I do not press him for details about how he spends forty hours of his life each week, so instead I ask him about the trail.  He is a section hiker.  He has hiked the White Mountains in New Hampshire, the most challenging portion of the trail.  He has hiked in Maine and in Pennsylvania and in Virginia.  Each year he takes three weeks’ vacation from his job and tries to hike as far as he can during his time off.  This time his goal is to reach the Tennessee border.  I try to imagine him in a shirt and tie, and I wonder what he is running from.

“Are you a thru-hiker?” he asks me.

“Yes.”

“You can always tell.”

“How can you tell?”

“You’re young.  You’ll be able to tell the difference between section-hikers and thru-hikers just by looking at them.  And by their smell.”

I smell like sweaty gym socks and garlic and wet dog, and this is the only appropriate time and place to harbor such an offensive odor.  He starts telling me about what to expect on the trail ahead of me.  Hikers get their legs in Virginia and start busting out twenty mile days.  I am already doing this, so I imagine myself hiking thirty miles with legs that relearned their purpose and now know nothing else.  The countryside in New England is beautiful, but first you have to traverse Pennsylvania, the place where boots go to die. 

“When you get to Pennsylvania, it’ll be a hundred degrees, and you’ll run out of water,” the man says.  “The rocks will cut up your shoes.  It’ll take you an hour to cover a mile.” 

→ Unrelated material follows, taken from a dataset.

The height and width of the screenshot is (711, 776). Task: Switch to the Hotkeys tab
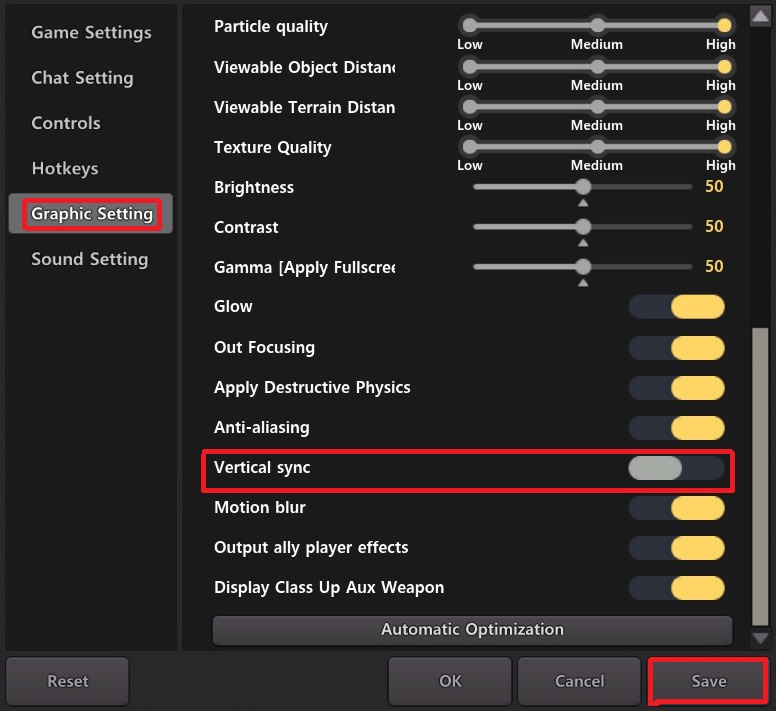(65, 168)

The future is looking brighter and brighter.  I will slog through this endless barrage of trees only to dehydrate and damage my feet and get an office job that I hate so that I can run back to the woods to experience real pain.  I top off my reservoir and climb the hill to cook my breakfast.  Steaming hot chocolate scalds my throat, but the warmth is inviting.  I shove spoonfuls of blueberry oatmeal into my mouth.  I have my cookware, food, and my book spread over half the table.  The gray-haired man sits down next to me and fires up his JetBoil stove.

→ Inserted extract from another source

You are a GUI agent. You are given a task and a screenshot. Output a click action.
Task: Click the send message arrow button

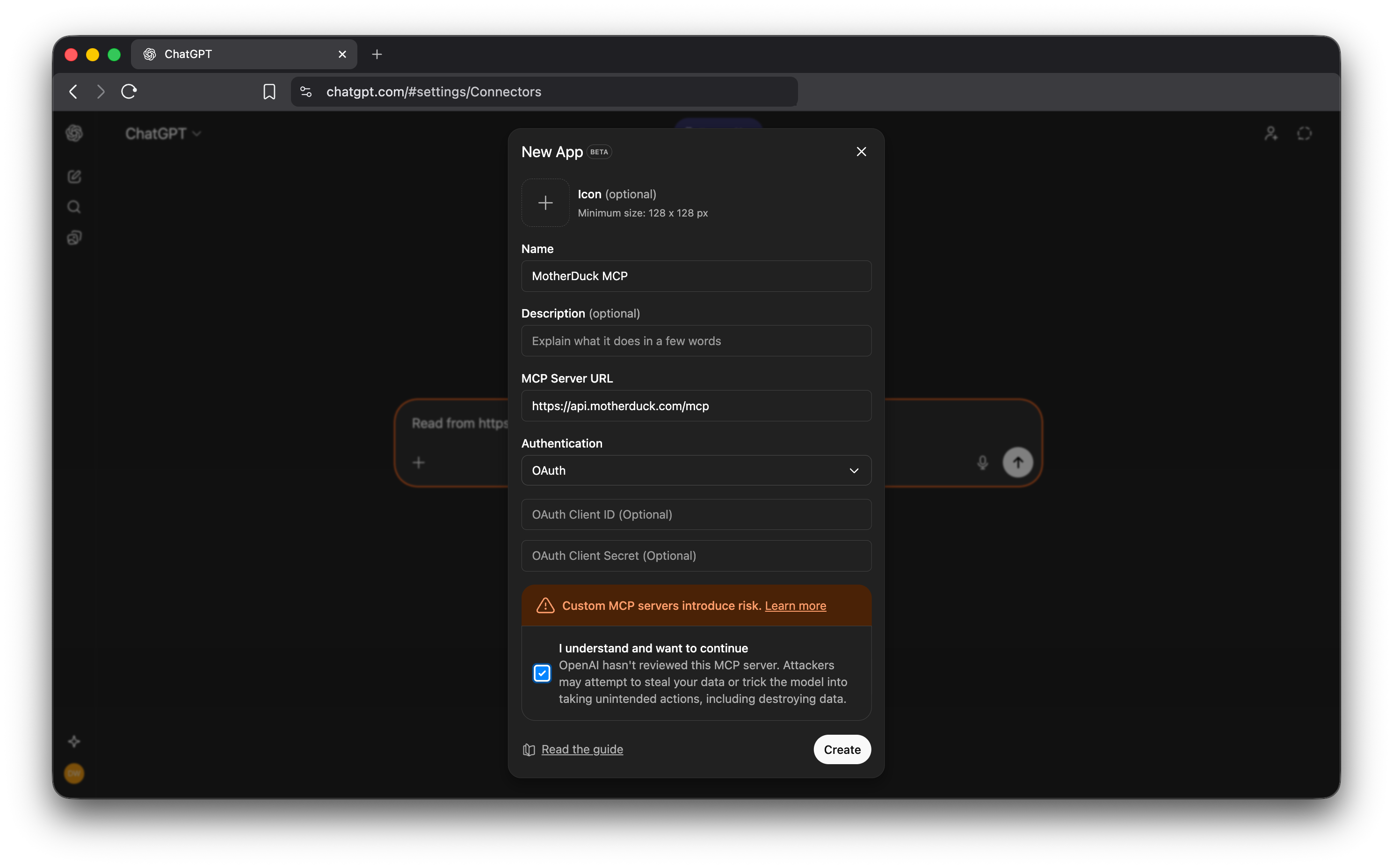1017,462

Despite his ominous warnings, I am comforted by his presence.  He shows me a UV wand he uses to kill parasites in a liter of water, and he tells me I’m carrying too much olive oil.  I need to divvy these sixteen ounces into smaller bottles.  He asks me what I am going to do after the trail, and I tell him I want to get my Masters in journalism and that one day I would like to become an English professor.  He tells me he has children in college now, and they have jobs lined up at Google and NASA.  He seems very proud of them.  I want to ask him:  If your children have such successful jobs, what are you doing in the woods?
 
No matter how long you walk in the woods, your problems will be waiting for you when you return home.  There is money to fret over, boredom to kill, gas tanks to be filled, traffic to sit through, and labor to produce.  There is no medicine in the forest.  There are only hardships that alter your perception about your hardships at home.  

In many ways, the trail mimics life.  When the trail climbs higher, you must climb with it.  When the trail sinks into the valleys, you too must follow.  You cannot get angry when you see another mountain to climb because anger will not make the mountain go away.

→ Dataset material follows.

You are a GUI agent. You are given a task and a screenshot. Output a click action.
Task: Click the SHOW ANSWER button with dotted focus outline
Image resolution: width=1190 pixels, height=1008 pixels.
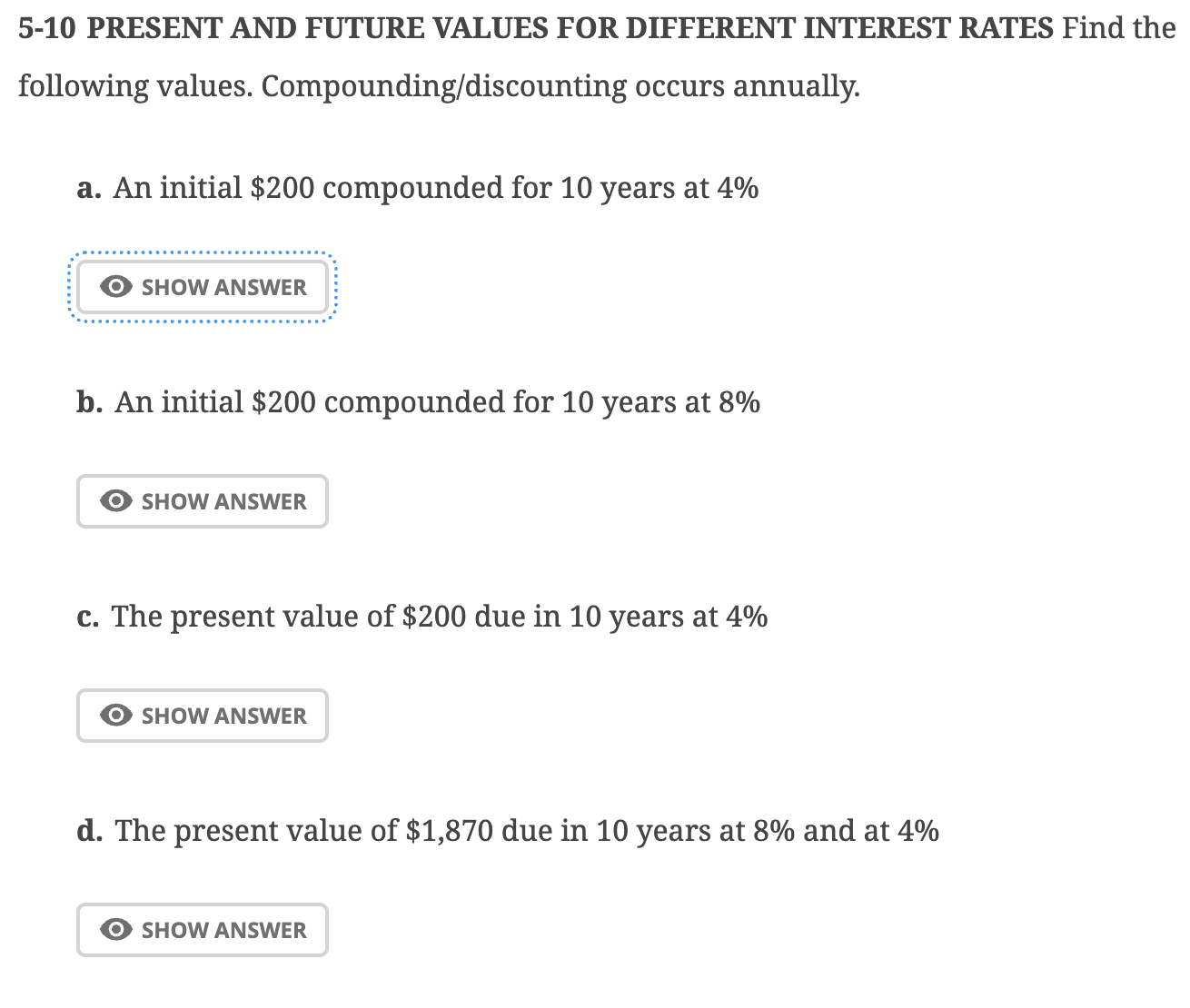tap(202, 287)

The mountains do not go away, so I climb them as I bake under a fierce sun.  My lips are dry and I am covered in sweat and running low on water when I see the chubby old man again.  I cannot remember if he is wearing a new outfit or the same one as yesterday.  Is this the same man?  Am I hallucinating?  Is this how nonbelievers find God?  He approaches me, and we greet each other.

“I have crossed paths with you the last few days,” the old man says.  “You are off to a great start.”

He has been going on day hikes in the opposite direction as me, and he must know the area well because he can judge the ground I’ve covered and the speed at which I am traveling.
 
“Keep up the good work,” the old man says and vanishes somewhere south of me.


All I know is that there is land behind me and much more in front of me.  I forget the names of places I visited yesterday and I put one foot in front of the other until I know that my heart is not in this quest.